▶ Exercise requirements
The expected output is an exact copy of the lines from the one containing "Task: Click the" through the final line of the entries below, with no images.

Saved data entries

──────────

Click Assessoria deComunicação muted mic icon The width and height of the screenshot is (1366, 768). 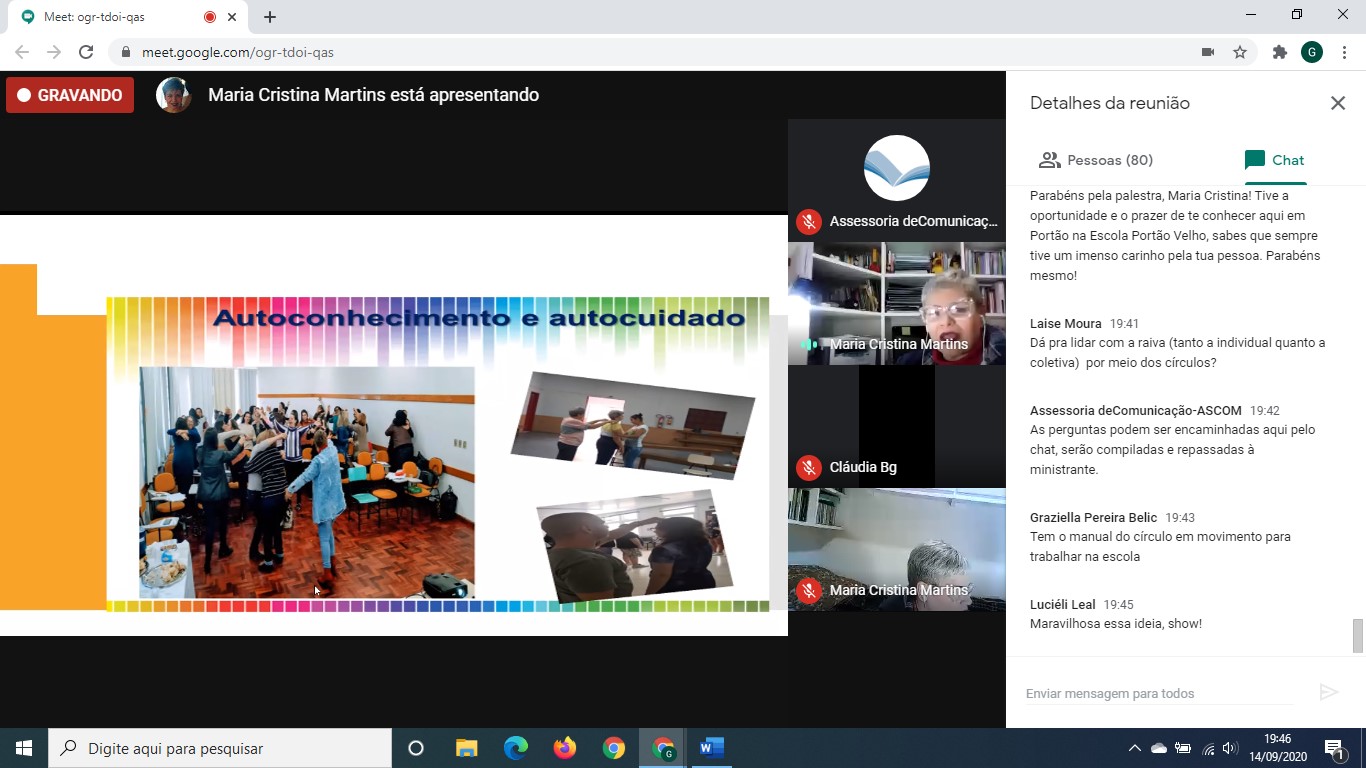click(x=809, y=221)
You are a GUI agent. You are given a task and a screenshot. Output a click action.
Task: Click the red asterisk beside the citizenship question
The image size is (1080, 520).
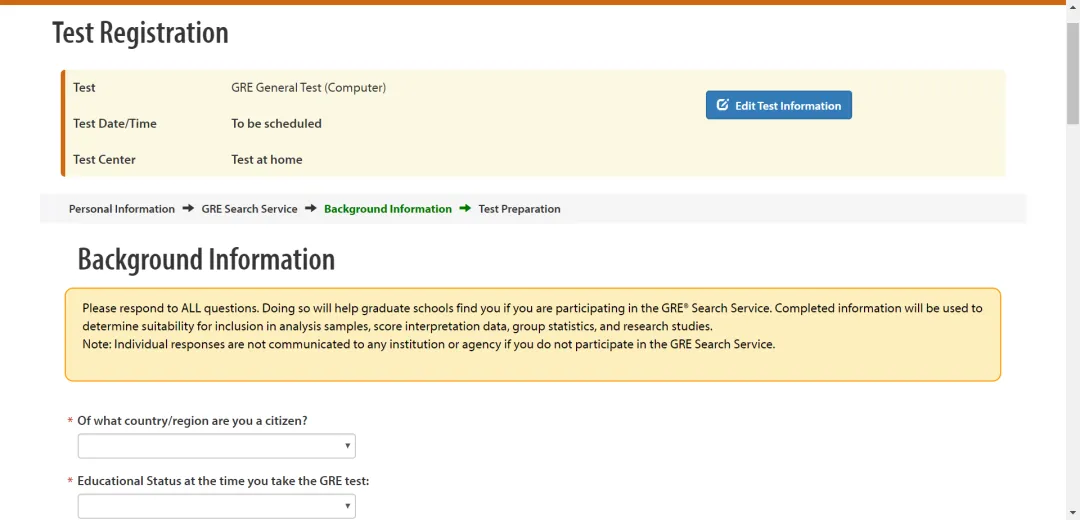pos(70,421)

──────────

▶ Answer to this task
Task: Click the red asterisk beside the citizenship question
The image size is (1080, 520).
pos(70,421)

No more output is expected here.